When considering an integration it is important to be clear about which part is the customer and which is the provider. This is probably fairly obvious in a B2B relationship but may require some thought for internal scenarios. My default position is that the consumer, or customer, should drive the conversations. Consider this high-level scenario:
Fairly typically, A is asking B for some information or to enact a transition. As this may take some time an asynchronous response is required (what is in the response is not important here, it could be some data, the result of a transaction or an error condition). Now it may be tempting to have A initiate the conversation with B when making the request (1) but have B initiate the conversation when providing the response (2). Now this can work well, especially in internal situations but if A and B are in separate organisations, or if B needs to know how to respond to a variety of clients (As), then there is an overhead in that both parties need to build solutions to both act as the initiator and responder in a conversation. I firmly believe that it is simpler to have one party initiate all conversations and the other to only ever respond to requests. Look at the more detailed solution:
Here A initiates all conversations. This has advantages:
- A does not need to open firewall ports to receive responses from B
- A does not need to build an endpoint for B to respond to
- A gets to run things at its own pace
- A does not need to correlate responses from B if using the pattern shown above (it does need to maintain its own state)

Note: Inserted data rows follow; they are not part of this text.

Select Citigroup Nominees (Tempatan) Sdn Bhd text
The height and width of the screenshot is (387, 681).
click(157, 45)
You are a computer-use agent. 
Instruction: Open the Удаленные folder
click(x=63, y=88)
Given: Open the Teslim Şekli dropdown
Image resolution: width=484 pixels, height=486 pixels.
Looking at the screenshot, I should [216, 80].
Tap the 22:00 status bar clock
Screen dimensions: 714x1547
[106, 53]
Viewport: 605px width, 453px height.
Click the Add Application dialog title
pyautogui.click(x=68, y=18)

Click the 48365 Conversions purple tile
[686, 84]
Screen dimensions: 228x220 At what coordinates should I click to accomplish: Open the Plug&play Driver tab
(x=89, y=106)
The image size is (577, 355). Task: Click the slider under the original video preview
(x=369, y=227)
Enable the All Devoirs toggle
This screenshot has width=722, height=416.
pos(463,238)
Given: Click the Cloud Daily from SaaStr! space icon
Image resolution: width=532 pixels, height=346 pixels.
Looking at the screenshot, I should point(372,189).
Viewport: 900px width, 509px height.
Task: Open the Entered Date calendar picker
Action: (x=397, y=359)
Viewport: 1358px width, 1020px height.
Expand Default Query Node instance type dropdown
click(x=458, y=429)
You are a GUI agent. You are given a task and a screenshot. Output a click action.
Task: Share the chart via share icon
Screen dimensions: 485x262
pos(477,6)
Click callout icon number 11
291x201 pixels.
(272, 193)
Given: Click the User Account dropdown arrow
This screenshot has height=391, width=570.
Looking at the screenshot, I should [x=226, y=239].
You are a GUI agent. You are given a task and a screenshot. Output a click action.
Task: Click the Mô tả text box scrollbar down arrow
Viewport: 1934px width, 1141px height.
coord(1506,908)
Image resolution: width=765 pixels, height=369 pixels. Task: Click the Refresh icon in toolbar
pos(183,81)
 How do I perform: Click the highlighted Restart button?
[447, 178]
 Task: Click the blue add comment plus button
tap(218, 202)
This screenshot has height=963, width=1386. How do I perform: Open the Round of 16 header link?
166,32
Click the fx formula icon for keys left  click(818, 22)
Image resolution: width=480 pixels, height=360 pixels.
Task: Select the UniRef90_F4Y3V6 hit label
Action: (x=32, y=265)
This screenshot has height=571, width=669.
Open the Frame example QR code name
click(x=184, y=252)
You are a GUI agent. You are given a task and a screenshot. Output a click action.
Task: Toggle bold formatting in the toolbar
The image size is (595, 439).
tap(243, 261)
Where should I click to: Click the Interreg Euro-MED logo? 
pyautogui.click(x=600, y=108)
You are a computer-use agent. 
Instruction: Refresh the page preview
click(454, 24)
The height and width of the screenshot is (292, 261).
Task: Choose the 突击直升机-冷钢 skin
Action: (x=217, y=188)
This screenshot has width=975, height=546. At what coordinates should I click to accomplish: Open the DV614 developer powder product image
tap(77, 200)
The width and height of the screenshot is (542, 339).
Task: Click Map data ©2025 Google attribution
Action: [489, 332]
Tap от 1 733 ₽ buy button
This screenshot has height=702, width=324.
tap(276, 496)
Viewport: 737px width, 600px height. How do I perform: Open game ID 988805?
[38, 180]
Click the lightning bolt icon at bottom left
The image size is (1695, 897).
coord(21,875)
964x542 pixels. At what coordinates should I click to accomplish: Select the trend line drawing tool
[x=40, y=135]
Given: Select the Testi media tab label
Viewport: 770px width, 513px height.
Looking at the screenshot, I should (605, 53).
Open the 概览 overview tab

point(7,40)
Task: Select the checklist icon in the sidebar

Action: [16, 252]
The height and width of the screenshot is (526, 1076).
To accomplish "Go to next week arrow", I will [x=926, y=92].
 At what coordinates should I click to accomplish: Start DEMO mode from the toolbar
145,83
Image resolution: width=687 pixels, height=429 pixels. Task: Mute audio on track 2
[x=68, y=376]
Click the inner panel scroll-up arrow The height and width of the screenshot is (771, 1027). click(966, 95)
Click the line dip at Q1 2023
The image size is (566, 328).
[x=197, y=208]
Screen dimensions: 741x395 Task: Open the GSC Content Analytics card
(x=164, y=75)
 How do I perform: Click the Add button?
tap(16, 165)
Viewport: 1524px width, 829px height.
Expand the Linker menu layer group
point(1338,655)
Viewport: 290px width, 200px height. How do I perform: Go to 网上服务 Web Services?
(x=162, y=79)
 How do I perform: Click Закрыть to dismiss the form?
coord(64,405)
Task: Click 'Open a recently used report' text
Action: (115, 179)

- If A is temporarily down B is not impacted (simplifies SLAs)
- A might not need to authenticate B (depending on what is being returned)
Of course there are always exceptions but start with this pattern and then justify changing it based on specific requirements.
The first question to ask about a migration project is do you really want to? Maybe this is a strange question but I don’t think due consideration is given to the benefits of keeping two (or maybe more) solutions with duplicate capabilities.
Migrations broadly come from four sources:
(1) Acquisition: in general the goal of the migration is to move onto systems of either the acquiring or acquired organisation to realise cost-savings
(2) Divesture: sometimes an organisation sells a part of its offering; in this case it is only interested in the migration to remove data and systems it no longer requires
(3) Internal rationalisation of systems with the same motive as (1) but different politics
(4) Moving one system to a new, replacement, system
I don’t address (2) here as there is not an option for keeping more than one system but before undergoing the pain, and expense, of a migration for (1), (3) or (4) consider the benefits of having two:
- I have written about the size of effective groups when it comes to communication. Unless the result of the migration will be a significant reduction in the developers, ops, users, managers, customers, etc. then it becomes harder for the resulting ecosystem to be agile. Keeping two systems, and their surrounding ecosystems could give an organisation two agile components as opposed to a single rather more stodgy one.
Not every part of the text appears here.